There has been some reflection on a principle-based approach to AI for Italy (Corea et al. 2023), the role that AI (specifically Chat GPT) can have in the healthcare (Vo et al. 2023) and home care (Cingolani et al. 2023) in Italy. There is limited empirical work on public attitudes towards on the use of AI in Italy generally. The empirical work on the use of AI in healthcare has tended to focus on the views of healthcare practitioners (Vo et al. 2023; Wangmo et al. 2019; Mahlknecht et al. 2023).The work on public perceptions and attitudes to sharing data for research does seem to indicate a willingness to share in specific contexts (Biasiotto et al. 2023; Viberg Johansson et al. 2021). We begin by outlining the rules on accessing personal data from Italian biobanks, particularly how the current legal landscape is blocking current research, but also the ability to use data collected for future orientated research. Next, we consider the impact that the proposed European Health Data Space (EHDS) will have on accessing data from biobanks and whether the EHDS could streamline access to Italian biobank data for AI. Finally, we discuss the uncertain and incoherent place that Italian biobanks will be in if the issues outlined are not addressed, reflecting on the impact this will have for the applicability of AI in Italy.
Accessing Data from Biobanks in Italy
Italy has a considerable number of biobanks that include formally established biobanks, interconnected biobanks, and more ad hoc biobanks (Penasa and Tomasi 2021). Similar to other countries, Italy does not have a Biobank Act. The regulation of biobanks in Italy is best described as polycentric, with differing laws, guidance, and policies affecting the governance of biobank. Informed consent to the collection of samples and data and research ethics committee (REC) approval are required prior to the collection of samples and for the secondary use of samples. As with other jurisdictions in Europe, the General Data Protection Regulation (GDPR) has impacted the processing of personal data for biobanks in Italy. In the context of research, the GDPR was implemented in Italy through the provision on the processing of special categories of data. This provision regulates the use of health and genetic data for research and care but rather uniquely, it applies the rules on the processing of personal to samples.Footnote 1 Thus, the rules on the processing of personal data apply to both personal data and biological samples.
Generally, research is not permitted to be carried out on health and genetic data unless certain conditions as provided for under this provision are met. First, the authorization to conduct research is limited to universities, research bodies, institutes, scientific societies, and researchers working within these organisations, operators of health professions and health bodies, individuals, public or private bodies specifically responsible for processing such as researchers, contract research organisations, laboratory analysists, etc.
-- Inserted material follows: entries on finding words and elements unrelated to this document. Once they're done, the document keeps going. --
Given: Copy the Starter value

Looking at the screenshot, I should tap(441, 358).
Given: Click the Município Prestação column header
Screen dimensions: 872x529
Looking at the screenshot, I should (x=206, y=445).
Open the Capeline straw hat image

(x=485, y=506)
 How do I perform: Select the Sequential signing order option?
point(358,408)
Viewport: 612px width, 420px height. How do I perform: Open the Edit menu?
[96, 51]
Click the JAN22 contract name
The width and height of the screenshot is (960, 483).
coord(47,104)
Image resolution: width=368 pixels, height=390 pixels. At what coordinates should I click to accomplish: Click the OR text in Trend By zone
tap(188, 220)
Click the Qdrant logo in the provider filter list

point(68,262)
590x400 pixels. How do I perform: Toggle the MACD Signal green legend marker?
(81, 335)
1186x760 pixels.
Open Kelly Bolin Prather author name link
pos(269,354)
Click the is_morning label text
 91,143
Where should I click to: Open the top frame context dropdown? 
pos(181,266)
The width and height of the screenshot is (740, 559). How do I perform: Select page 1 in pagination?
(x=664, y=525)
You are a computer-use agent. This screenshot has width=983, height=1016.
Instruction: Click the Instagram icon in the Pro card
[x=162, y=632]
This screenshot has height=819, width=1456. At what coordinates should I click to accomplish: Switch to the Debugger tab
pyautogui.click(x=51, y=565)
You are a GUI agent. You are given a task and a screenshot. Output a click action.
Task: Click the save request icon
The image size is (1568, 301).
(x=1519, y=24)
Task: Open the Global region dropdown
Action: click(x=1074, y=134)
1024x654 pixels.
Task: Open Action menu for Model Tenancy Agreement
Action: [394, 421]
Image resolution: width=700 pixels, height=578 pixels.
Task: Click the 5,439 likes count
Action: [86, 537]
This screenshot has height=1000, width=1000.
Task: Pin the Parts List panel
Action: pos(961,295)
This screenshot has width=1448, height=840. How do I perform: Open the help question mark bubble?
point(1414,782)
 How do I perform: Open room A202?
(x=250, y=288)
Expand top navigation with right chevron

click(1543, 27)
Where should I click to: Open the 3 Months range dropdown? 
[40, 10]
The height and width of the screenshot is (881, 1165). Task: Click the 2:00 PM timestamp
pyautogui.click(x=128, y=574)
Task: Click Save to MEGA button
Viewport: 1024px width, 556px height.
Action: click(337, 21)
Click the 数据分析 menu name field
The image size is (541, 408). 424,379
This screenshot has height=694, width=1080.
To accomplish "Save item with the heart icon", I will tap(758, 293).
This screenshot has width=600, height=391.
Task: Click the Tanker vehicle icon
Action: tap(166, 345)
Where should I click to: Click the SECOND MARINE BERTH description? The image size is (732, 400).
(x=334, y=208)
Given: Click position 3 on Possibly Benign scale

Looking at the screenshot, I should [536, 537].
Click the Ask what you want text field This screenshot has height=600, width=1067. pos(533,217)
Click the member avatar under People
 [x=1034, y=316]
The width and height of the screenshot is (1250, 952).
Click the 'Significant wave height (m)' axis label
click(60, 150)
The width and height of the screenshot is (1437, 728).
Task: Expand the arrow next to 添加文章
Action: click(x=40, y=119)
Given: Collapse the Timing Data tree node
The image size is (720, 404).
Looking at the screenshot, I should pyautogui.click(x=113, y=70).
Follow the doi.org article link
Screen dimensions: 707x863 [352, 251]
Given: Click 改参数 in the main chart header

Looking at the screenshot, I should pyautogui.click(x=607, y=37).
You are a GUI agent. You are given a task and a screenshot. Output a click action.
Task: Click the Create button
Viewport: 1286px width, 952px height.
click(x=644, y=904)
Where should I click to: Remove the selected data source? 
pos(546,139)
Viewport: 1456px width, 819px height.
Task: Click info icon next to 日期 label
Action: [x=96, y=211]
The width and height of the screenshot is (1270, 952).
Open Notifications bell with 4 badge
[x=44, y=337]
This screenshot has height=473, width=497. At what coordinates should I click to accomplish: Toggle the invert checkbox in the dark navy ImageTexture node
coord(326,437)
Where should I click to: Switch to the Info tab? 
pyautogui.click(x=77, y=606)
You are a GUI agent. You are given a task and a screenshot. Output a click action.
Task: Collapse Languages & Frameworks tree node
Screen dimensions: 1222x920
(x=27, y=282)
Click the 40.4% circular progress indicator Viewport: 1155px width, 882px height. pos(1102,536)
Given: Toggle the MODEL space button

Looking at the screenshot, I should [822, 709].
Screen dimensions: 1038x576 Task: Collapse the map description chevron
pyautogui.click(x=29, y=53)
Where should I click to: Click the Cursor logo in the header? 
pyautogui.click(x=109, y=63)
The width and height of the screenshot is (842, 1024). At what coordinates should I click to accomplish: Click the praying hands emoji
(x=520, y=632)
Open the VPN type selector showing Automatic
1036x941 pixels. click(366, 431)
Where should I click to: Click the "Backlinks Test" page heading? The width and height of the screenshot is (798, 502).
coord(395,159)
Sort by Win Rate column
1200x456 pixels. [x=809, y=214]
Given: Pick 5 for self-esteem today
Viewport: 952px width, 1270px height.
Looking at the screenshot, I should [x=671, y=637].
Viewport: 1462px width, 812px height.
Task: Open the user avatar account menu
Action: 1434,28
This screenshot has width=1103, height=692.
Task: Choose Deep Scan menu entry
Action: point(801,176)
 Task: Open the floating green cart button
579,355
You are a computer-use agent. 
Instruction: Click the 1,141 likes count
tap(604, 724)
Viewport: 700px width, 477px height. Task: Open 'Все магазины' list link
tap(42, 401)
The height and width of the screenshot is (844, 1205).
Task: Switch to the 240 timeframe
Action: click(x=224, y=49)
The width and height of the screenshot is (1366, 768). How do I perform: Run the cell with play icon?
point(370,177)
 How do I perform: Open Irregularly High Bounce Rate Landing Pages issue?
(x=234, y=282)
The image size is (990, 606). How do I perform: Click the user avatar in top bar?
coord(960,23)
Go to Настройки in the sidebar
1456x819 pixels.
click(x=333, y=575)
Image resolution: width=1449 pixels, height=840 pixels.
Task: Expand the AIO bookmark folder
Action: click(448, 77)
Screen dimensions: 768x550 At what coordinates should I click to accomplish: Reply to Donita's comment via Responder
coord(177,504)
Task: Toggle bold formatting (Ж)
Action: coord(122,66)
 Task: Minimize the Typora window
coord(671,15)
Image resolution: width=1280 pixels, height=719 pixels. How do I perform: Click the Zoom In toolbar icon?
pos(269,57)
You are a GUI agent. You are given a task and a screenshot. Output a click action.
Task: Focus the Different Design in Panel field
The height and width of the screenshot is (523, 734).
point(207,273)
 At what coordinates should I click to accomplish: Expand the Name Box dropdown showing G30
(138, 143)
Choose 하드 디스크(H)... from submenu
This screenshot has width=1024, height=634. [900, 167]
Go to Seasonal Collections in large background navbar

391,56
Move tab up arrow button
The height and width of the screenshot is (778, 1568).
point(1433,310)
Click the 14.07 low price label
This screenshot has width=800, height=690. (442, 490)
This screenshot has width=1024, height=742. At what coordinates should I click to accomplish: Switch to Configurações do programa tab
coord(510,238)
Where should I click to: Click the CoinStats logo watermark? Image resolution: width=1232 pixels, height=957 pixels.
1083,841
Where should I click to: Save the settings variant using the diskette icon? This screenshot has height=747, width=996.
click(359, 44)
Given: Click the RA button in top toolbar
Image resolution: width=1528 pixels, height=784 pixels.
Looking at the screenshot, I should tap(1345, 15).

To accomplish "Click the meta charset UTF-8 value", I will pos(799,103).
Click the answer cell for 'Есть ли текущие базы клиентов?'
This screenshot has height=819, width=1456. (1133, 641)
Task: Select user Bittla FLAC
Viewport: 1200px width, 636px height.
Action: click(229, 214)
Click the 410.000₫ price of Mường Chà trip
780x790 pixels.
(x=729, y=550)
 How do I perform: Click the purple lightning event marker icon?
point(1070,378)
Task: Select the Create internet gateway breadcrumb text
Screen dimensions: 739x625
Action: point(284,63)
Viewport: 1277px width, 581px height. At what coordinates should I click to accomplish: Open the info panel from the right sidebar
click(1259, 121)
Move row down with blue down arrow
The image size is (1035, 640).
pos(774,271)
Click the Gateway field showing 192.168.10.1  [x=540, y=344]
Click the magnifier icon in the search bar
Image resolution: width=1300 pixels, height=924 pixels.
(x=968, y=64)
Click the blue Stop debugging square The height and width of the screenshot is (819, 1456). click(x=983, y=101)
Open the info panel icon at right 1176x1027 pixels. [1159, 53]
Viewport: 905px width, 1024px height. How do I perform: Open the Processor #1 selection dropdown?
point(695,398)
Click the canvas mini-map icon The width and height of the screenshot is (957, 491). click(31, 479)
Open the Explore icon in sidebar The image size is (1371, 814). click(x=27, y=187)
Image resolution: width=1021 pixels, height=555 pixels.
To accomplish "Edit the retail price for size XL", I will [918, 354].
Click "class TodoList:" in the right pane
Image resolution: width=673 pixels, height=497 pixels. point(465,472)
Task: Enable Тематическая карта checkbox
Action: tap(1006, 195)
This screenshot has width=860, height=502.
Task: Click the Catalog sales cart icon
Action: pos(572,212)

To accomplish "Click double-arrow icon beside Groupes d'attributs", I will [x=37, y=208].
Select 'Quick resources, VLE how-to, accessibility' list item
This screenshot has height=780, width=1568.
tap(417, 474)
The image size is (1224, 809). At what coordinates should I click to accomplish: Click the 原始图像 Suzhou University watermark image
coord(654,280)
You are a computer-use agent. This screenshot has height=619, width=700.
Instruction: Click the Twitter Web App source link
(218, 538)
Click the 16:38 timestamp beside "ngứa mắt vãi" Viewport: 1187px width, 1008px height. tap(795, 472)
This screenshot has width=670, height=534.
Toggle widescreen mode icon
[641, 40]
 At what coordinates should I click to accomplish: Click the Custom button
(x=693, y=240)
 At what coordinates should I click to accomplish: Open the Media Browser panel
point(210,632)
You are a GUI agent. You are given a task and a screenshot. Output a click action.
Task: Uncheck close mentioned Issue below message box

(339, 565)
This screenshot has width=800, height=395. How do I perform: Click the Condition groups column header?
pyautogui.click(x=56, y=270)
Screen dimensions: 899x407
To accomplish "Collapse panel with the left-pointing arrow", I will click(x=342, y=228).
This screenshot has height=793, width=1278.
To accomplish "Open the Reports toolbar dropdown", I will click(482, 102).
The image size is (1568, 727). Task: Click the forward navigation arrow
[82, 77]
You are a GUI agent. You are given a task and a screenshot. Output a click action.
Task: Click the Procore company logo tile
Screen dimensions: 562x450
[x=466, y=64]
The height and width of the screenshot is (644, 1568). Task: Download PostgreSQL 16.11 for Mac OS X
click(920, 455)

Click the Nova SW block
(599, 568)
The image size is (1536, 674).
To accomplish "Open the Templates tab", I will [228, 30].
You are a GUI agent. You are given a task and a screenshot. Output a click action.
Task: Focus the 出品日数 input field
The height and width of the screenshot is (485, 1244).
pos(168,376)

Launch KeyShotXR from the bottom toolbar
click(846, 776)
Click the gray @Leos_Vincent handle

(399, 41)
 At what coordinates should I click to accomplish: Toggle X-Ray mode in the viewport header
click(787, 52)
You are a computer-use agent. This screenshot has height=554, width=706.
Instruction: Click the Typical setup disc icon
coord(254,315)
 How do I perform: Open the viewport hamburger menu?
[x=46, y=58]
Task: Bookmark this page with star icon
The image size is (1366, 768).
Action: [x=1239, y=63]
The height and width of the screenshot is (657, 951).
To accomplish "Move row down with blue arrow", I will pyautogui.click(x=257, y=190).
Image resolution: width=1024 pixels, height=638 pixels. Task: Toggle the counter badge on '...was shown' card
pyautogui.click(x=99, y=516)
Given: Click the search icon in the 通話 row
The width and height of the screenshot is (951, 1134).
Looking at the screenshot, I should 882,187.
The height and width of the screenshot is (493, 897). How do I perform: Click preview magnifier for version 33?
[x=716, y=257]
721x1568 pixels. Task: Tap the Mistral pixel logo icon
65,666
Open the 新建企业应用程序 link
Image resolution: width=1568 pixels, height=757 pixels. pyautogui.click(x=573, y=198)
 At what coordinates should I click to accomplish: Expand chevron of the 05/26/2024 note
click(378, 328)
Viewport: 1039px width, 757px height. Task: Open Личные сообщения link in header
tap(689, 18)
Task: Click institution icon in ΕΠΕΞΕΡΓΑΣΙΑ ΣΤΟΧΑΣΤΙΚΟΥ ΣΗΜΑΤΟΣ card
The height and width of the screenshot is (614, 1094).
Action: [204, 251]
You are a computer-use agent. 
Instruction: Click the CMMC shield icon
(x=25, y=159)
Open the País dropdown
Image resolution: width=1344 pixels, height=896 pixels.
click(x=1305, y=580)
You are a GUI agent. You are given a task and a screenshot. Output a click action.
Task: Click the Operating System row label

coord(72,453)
Second, for genetic data, only individuals, research bodies or institutions, associations, and public and private bodies that have a research purpose aimed at protecting the health of the data subject, third parties, or the community in the medical, biomedical, or genetic field can process genetic data for research. There is therefore no distinction between public and private bodies getting access to the data. Rather, the focus is on ensuring that the institution or body seeking access has a ‘research purpose’. Third, and most importantly, consent is the lawful basis for the processing of genetic data and samples in Italy.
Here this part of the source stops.